Element and text location data

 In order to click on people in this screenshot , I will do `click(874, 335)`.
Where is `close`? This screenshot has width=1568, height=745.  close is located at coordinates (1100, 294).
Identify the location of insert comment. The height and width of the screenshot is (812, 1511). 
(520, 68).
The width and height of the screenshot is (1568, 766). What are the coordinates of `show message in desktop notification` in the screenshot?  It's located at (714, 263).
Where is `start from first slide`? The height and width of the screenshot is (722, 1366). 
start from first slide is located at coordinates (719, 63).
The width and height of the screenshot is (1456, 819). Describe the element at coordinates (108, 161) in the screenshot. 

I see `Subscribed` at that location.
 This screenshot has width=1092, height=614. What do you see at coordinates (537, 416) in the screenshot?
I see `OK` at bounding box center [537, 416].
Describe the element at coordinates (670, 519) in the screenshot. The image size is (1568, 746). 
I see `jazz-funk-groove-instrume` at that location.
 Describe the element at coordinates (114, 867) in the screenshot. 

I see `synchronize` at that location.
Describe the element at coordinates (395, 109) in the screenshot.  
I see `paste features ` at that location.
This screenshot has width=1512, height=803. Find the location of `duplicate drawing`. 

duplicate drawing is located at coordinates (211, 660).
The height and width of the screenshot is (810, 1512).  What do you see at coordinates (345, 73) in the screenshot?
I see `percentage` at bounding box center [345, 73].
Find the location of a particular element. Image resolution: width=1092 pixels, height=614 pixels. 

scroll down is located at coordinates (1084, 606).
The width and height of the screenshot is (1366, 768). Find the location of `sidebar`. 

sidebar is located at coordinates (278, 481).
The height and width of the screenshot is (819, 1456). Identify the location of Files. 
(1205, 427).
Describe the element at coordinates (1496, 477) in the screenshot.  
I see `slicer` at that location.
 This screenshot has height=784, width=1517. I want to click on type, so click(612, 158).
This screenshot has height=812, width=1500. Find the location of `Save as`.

What is expected: Retype the rows word for word, starting at the first line and ending at the line containing "duplicate drawing is".

Completed task:
 In order to click on people in this screenshot , I will do `click(874, 335)`.
Where is `close`? This screenshot has width=1568, height=745.  close is located at coordinates (1100, 294).
Identify the location of insert comment. The height and width of the screenshot is (812, 1511). 
(520, 68).
The width and height of the screenshot is (1568, 766). What are the coordinates of `show message in desktop notification` in the screenshot?  It's located at (714, 263).
Where is `start from first slide`? The height and width of the screenshot is (722, 1366). 
start from first slide is located at coordinates (719, 63).
The width and height of the screenshot is (1456, 819). Describe the element at coordinates (108, 161) in the screenshot. 

I see `Subscribed` at that location.
 This screenshot has width=1092, height=614. What do you see at coordinates (537, 416) in the screenshot?
I see `OK` at bounding box center [537, 416].
Describe the element at coordinates (670, 519) in the screenshot. The image size is (1568, 746). 
I see `jazz-funk-groove-instrume` at that location.
 Describe the element at coordinates (114, 867) in the screenshot. 

I see `synchronize` at that location.
Describe the element at coordinates (395, 109) in the screenshot.  
I see `paste features ` at that location.
This screenshot has width=1512, height=803. Find the location of `duplicate drawing`. 

duplicate drawing is located at coordinates (211, 660).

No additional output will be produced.